=== Stored rows ===

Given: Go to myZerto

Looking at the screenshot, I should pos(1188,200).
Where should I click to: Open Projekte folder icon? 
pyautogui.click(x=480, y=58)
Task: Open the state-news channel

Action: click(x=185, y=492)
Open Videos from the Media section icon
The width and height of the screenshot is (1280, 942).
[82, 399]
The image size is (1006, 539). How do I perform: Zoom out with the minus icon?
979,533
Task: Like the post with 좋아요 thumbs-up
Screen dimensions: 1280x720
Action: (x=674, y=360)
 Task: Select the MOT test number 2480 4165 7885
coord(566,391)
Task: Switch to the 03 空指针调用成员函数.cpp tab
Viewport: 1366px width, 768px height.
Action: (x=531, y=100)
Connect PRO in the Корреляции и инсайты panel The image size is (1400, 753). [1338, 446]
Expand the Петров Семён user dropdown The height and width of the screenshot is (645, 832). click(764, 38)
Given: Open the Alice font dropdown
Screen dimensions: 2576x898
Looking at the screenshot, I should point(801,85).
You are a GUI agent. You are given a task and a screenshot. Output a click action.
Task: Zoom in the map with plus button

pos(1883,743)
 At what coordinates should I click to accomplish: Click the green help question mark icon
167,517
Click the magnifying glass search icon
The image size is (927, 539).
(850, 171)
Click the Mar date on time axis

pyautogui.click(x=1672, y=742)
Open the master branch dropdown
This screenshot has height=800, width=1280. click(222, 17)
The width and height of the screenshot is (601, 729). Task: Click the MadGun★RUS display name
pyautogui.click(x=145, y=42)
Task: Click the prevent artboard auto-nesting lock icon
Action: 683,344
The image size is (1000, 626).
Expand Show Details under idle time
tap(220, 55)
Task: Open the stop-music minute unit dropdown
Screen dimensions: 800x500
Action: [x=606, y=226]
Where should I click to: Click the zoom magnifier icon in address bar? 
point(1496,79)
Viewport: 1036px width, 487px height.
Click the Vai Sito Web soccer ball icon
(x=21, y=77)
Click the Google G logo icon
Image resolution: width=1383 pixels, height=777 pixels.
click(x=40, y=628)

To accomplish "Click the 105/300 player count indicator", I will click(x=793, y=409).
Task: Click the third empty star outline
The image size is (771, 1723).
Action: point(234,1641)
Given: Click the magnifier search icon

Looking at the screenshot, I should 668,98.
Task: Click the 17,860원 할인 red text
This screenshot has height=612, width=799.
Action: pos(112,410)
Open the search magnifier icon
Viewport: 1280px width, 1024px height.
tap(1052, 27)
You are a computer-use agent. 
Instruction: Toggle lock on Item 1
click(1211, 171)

===

◆ Your goal
Rewrite all of the items above, replacing every "dropdown" with "menu" and leaving everything else unchanged.

◆ Worked solution
Given: Go to myZerto

Looking at the screenshot, I should pos(1188,200).
Where should I click to: Open Projekte folder icon? 
pyautogui.click(x=480, y=58)
Task: Open the state-news channel

Action: click(x=185, y=492)
Open Videos from the Media section icon
The width and height of the screenshot is (1280, 942).
[82, 399]
The image size is (1006, 539). How do I perform: Zoom out with the minus icon?
979,533
Task: Like the post with 좋아요 thumbs-up
Screen dimensions: 1280x720
Action: (x=674, y=360)
 Task: Select the MOT test number 2480 4165 7885
coord(566,391)
Task: Switch to the 03 空指针调用成员函数.cpp tab
Viewport: 1366px width, 768px height.
Action: (x=531, y=100)
Connect PRO in the Корреляции и инсайты panel The image size is (1400, 753). [1338, 446]
Expand the Петров Семён user menu The height and width of the screenshot is (645, 832). click(764, 38)
Given: Open the Alice font menu
Screen dimensions: 2576x898
Looking at the screenshot, I should point(801,85).
You are a GUI agent. You are given a task and a screenshot. Output a click action.
Task: Zoom in the map with plus button

pos(1883,743)
 At what coordinates should I click to accomplish: Click the green help question mark icon
167,517
Click the magnifying glass search icon
The image size is (927, 539).
(850, 171)
Click the Mar date on time axis

pyautogui.click(x=1672, y=742)
Open the master branch menu
This screenshot has height=800, width=1280. click(222, 17)
The width and height of the screenshot is (601, 729). Task: Click the MadGun★RUS display name
pyautogui.click(x=145, y=42)
Task: Click the prevent artboard auto-nesting lock icon
Action: 683,344
The image size is (1000, 626).
Expand Show Details under idle time
tap(220, 55)
Task: Open the stop-music minute unit menu
Screen dimensions: 800x500
Action: [x=606, y=226]
Where should I click to: Click the zoom magnifier icon in address bar? 
point(1496,79)
Viewport: 1036px width, 487px height.
Click the Vai Sito Web soccer ball icon
(x=21, y=77)
Click the Google G logo icon
Image resolution: width=1383 pixels, height=777 pixels.
click(x=40, y=628)

To accomplish "Click the 105/300 player count indicator", I will click(x=793, y=409).
Task: Click the third empty star outline
The image size is (771, 1723).
Action: point(234,1641)
Given: Click the magnifier search icon

Looking at the screenshot, I should 668,98.
Task: Click the 17,860원 할인 red text
This screenshot has height=612, width=799.
Action: pos(112,410)
Open the search magnifier icon
Viewport: 1280px width, 1024px height.
tap(1052, 27)
You are a computer-use agent. 
Instruction: Toggle lock on Item 1
click(1211, 171)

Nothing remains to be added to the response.